If you fancy a mind-bending summer, seek it out and join his quest into the furthest interior of souls and cultures. It is at any rate not hard to see why Eliot, with his own lifelong fascinations for epic form, comparative mythology and mystical revelation, found some sort of affinity with the rhapsodising surveyor from New Amsterdam.

Harris aside, the honours list features more than the usual sprinkling of literary names. Playwright Ronald Harwood also has a knighthood; the other authors garlanded are a supremely eclectic bunch including Simon Armitage, Wendy Cope, Bonnie Greer, James Herbert and Michael Longley. Should authors care about such royal gongs?

Quite a few discreetly turn them down anyway. In Harris's case, the system allows for some belated recognition to a body of work so singular, even eccentric, that it will never win any bookstore or chat-show popularity contests. Faber, by the way, has also shown a stalwart faith over five decades in an author who never could, and never wanted to, set the high-street tills on fire.

Comparatively few readers will ever follow Harris far upstream into the spiritual swamps and thickets where his fiction thrives. But literature, like the threatened habitats that inspire him, would be much the poorer without its rarest blooms.

A saving grace from Nazareth

The Jewish Quarterly-Wingate Prize invariably delivers an outstanding shortlist and winner. This year it has excelled itself. The award goes to Adina Hoffman for My Happiness Bears No Relation to Happiness: a remarkable book on the life and times of Palestinian poet Taha Muhammad Ali, from Nazareth (right). Amazingly, this appears to be the first biography ever of a Palestinian writer – and written by a Jewish American who lives in Jerusalem. But that's a headline-friendly shtick. What really matters is that the book (out in paperback from Yale) is a triumph of personal empathy and historical insight, and a beacon for anyone who knows that "more joins than separates us".

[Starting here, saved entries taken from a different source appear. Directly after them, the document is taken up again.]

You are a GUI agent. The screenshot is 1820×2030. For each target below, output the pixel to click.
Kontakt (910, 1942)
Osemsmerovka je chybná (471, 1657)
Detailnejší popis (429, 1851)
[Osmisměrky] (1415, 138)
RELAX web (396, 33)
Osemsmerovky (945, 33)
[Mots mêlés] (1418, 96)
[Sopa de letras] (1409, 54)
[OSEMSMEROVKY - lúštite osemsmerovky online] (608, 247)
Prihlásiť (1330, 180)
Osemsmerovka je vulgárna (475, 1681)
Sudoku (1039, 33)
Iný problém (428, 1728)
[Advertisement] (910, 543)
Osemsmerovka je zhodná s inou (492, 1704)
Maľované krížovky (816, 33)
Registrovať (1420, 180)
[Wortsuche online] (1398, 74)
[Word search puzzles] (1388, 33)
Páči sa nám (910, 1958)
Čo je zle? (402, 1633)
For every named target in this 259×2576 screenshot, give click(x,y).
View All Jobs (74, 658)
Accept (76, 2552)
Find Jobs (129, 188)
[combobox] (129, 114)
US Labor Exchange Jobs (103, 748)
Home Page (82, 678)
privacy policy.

Two parties, one idea of liberty?

If I were a writer, or a reader, I would be dusting off a copy of a landmark philosophical study to help explain the coalition's view of literature. Isaiah Berlin's Two Concepts of Liberty (1958) seems as handy a guide as any to Con-Lib cultural thought. This week, Home Secretary Theresa May kicked deep into the long grass the "vetting and barring" scheme to monitor anyone who works in schools, against which children's authors such as Philip Pullman and Anthony Horowitz have fought so successfully. This is a classic strike in favour of Berlin's "negative liberty" from official interference and control. Come Monday's budget and its gory aftermath, and we may see in cuts to library services or arts funding this government's distrust of "positive liberty" – the kind that aims via collective action to extend choices and chances, not just to leave well alone. Since a preference for negative freedoms can unite otherwise wary Tories and Liberals, I'd advise fans of the proactive state to get their intellectual act together now.